Assignment:
Some of the lines below need repeating. Reproduce exactly those between the lines holding "Expand View all 132 comments" and "Given: Click the Timesheets clock icon", inclusive.

Dataset entries
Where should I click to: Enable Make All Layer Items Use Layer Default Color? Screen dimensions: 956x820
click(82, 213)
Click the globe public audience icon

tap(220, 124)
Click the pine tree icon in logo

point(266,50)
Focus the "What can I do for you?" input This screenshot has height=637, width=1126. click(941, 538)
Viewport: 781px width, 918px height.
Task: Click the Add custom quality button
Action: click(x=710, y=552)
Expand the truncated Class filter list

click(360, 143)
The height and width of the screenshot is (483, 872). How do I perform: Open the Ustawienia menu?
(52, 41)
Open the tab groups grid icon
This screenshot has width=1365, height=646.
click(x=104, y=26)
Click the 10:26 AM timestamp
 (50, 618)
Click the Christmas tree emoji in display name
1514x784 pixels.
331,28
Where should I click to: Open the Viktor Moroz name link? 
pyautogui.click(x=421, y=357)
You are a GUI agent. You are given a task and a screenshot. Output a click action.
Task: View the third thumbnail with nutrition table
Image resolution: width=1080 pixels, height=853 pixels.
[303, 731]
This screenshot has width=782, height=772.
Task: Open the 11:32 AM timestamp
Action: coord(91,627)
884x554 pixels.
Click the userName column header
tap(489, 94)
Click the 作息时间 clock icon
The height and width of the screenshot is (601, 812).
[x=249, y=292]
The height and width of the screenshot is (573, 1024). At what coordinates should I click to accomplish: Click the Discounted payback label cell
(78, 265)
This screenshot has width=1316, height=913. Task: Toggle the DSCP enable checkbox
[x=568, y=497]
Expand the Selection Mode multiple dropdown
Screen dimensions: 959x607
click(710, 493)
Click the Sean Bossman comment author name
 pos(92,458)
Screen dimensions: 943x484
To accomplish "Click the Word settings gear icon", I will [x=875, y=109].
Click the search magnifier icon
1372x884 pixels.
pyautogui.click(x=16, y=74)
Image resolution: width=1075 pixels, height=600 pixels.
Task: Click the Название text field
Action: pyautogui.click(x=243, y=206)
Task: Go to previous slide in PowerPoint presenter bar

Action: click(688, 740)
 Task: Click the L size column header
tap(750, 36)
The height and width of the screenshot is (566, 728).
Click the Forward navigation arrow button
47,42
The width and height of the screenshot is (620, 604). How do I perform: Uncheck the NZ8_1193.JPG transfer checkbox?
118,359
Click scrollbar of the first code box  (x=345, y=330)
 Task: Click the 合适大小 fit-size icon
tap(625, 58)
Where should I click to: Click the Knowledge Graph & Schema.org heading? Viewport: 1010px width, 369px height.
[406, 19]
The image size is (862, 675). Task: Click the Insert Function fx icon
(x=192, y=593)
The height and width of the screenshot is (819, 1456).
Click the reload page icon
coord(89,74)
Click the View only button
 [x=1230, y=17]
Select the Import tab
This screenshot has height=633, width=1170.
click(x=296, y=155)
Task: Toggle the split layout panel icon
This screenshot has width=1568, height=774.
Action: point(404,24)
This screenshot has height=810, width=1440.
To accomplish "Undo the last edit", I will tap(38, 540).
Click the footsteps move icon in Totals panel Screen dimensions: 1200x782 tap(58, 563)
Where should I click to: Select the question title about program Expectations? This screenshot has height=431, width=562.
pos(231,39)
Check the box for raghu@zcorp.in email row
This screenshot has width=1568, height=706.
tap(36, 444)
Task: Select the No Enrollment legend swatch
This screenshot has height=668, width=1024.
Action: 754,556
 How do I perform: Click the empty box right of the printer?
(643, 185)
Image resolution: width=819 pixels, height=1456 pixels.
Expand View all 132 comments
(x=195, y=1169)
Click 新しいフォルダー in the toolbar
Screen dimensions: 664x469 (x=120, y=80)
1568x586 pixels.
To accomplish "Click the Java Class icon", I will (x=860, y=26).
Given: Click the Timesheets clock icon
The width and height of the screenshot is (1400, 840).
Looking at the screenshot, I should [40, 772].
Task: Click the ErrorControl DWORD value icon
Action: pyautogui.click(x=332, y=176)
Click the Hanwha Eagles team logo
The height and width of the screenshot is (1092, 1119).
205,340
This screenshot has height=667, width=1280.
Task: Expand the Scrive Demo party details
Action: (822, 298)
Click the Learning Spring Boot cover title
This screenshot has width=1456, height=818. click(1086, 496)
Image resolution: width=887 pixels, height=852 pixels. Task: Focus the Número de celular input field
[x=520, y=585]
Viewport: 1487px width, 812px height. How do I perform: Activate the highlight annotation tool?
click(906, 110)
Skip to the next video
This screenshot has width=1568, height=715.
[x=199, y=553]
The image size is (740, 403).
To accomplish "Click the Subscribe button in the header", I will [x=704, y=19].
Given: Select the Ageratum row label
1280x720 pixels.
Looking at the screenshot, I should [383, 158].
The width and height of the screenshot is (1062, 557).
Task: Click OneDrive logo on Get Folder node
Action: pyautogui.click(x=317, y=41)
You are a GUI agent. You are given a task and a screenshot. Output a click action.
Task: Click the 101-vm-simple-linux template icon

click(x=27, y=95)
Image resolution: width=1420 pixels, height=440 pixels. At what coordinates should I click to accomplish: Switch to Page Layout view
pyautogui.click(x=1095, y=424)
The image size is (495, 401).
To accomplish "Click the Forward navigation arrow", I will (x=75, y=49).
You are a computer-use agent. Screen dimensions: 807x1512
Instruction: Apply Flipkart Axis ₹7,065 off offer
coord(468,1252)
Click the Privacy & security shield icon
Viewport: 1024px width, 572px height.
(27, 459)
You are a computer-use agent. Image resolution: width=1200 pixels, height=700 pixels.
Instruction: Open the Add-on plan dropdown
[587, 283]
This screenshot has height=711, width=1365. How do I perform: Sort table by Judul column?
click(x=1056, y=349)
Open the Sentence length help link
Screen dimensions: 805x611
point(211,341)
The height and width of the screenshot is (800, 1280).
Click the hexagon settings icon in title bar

Result of the exercise:
Expand View all 132 comments
(x=195, y=1169)
Click 新しいフォルダー in the toolbar
Screen dimensions: 664x469 (x=120, y=80)
1568x586 pixels.
To accomplish "Click the Java Class icon", I will (x=860, y=26).
Given: Click the Timesheets clock icon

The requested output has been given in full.